Required work: Only reproduce the lines from the line containing "The width and height of the screenshot is (1280, 720)." onward, exactly, through the final line of the data below.

(Data for the task)

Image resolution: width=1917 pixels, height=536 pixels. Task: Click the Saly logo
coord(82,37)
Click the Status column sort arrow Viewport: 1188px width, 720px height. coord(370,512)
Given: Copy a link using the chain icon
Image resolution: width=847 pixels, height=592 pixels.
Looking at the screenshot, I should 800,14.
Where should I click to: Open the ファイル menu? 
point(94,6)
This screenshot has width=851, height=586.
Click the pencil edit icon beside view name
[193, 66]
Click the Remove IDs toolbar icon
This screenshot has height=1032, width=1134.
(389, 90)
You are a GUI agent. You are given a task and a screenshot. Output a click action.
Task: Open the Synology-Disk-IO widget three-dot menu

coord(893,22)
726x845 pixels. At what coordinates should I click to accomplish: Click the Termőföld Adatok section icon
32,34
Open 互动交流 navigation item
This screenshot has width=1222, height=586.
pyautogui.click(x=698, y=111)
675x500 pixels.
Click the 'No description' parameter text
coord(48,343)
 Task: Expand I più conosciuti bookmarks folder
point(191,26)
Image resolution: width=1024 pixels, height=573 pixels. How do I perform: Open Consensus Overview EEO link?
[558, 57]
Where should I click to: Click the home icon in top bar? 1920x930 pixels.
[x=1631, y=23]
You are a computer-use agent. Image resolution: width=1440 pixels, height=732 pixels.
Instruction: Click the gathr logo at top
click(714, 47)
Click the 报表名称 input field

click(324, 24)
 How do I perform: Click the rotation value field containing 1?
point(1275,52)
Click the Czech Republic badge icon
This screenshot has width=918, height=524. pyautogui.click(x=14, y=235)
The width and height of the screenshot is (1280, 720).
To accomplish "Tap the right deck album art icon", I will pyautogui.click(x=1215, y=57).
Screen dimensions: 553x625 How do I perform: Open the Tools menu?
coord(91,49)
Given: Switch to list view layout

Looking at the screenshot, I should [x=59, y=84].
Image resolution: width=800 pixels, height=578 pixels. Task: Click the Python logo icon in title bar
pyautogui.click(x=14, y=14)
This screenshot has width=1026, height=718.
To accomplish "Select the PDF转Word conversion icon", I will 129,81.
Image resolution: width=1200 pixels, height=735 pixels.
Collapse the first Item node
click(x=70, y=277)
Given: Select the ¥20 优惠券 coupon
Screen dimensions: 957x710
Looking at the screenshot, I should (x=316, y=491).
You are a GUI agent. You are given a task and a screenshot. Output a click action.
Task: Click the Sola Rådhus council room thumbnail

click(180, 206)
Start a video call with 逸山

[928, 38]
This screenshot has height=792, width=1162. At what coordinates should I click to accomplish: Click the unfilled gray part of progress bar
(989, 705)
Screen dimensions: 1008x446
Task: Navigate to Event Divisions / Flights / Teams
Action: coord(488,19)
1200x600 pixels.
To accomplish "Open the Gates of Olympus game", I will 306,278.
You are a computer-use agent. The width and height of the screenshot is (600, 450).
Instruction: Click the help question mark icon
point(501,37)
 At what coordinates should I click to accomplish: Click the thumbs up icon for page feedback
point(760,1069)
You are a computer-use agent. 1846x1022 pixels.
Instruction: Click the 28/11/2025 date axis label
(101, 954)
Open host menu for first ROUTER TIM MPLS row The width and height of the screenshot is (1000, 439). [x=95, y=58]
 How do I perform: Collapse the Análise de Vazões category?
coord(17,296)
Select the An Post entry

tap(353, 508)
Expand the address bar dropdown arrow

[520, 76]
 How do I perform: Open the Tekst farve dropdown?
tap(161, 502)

(End Data for the task)

Finished task:
The width and height of the screenshot is (1280, 720).
To accomplish "Tap the right deck album art icon", I will pyautogui.click(x=1215, y=57).
Screen dimensions: 553x625 How do I perform: Open the Tools menu?
coord(91,49)
Given: Switch to list view layout

Looking at the screenshot, I should [x=59, y=84].
Image resolution: width=800 pixels, height=578 pixels. Task: Click the Python logo icon in title bar
pyautogui.click(x=14, y=14)
This screenshot has width=1026, height=718.
To accomplish "Select the PDF转Word conversion icon", I will 129,81.
Image resolution: width=1200 pixels, height=735 pixels.
Collapse the first Item node
click(x=70, y=277)
Given: Select the ¥20 优惠券 coupon
Screen dimensions: 957x710
Looking at the screenshot, I should (x=316, y=491).
You are a GUI agent. You are given a task and a screenshot. Output a click action.
Task: Click the Sola Rådhus council room thumbnail

click(180, 206)
Start a video call with 逸山

[928, 38]
This screenshot has height=792, width=1162. At what coordinates should I click to accomplish: Click the unfilled gray part of progress bar
(989, 705)
Screen dimensions: 1008x446
Task: Navigate to Event Divisions / Flights / Teams
Action: coord(488,19)
1200x600 pixels.
To accomplish "Open the Gates of Olympus game", I will 306,278.
You are a computer-use agent. The width and height of the screenshot is (600, 450).
Instruction: Click the help question mark icon
point(501,37)
 At what coordinates should I click to accomplish: Click the thumbs up icon for page feedback
point(760,1069)
You are a computer-use agent. 1846x1022 pixels.
Instruction: Click the 28/11/2025 date axis label
(101, 954)
Open host menu for first ROUTER TIM MPLS row The width and height of the screenshot is (1000, 439). [x=95, y=58]
 How do I perform: Collapse the Análise de Vazões category?
coord(17,296)
Select the An Post entry

tap(353, 508)
Expand the address bar dropdown arrow

[520, 76]
 How do I perform: Open the Tekst farve dropdown?
tap(161, 502)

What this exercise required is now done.